Banking on Slavery sheds light on precisely how the financial relationships between banks and slaveholders worked across the nineteenth-century South. Murphy argues that the rapid spread of slavery in the South during the 1820s and ’30s depended significantly upon southern banks’ willingness to financialize enslaved lives, with the use of enslaved individuals as loan collateral proving central to these financial relationships. She makes clear how southern banks were ready—and, in some cases, even eager—to alter time-honored banking practices to meet the needs of slaveholders. In the end, many of these banks sacrificed themselves in their efforts to stabilize the slave economy. Murphy also details how banks and slaveholders transformed enslaved lives from physical bodies into abstract capital assets. Her book provides an essential examination of how our nation’s financial history is more intimately intertwined with the dehumanizing institution of slavery than scholars have previously thought.

**DATA SHOWN**

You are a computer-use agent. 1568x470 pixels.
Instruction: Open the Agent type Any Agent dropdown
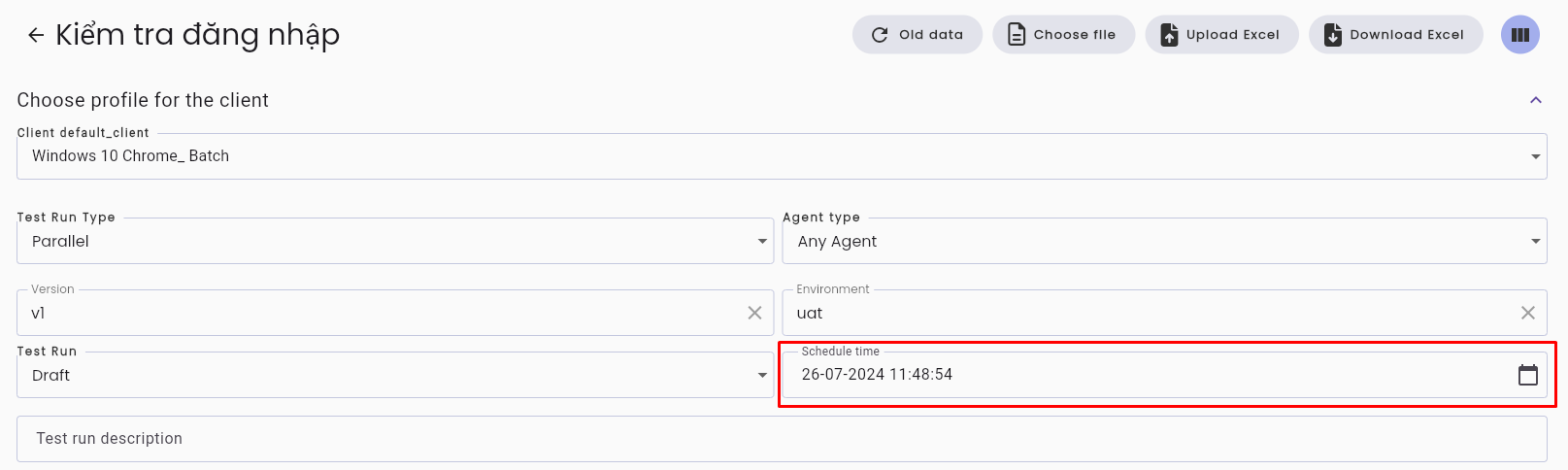[1164, 241]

**STATED GOAL 1**
In the passage about Banking on Slavery, in which decades did slavery spread rapidly in the South?
**STATED GOAL 2**
Extend the passage about Banking on Slavery, picking up after its final sentence.

**EXERCISE RESULT 1**
The 1820s and '30s.

**EXERCISE RESULT 2**
Sharon Ann Murphy is a professor of history and department chair at Providence College. She specializes in the financial history of the United States, with a particular interest in the complex interactions between financial institutions and their clientele. Her latest book, Banking on Slavery: Financing Southern Expansion in the Antebellum United States (Chicago University Press, 2023), examines the relationship between commercial banks and the development of the southern frontier during the first half of the nineteenth century. She is also the author of Investing in Life: Insurance in Antebellum America (Johns Hopkins University Press, 2010; winner of the 2012 Hagley Prize for the best book in business history), which considers the creation and expansion of the American life insurance industry from its early origins in the 1810s through the 1860s, and examines how its growth paralleled and influenced the emergence of the middle class, and Other People’s Money: How Banking Worked in the Early American Republic (Johns Hopkins University Press, 2017). She has been an associate editor of Enterprise and Society: The International Journal of Business History since 2011, and she is the current president of the Business History Conference.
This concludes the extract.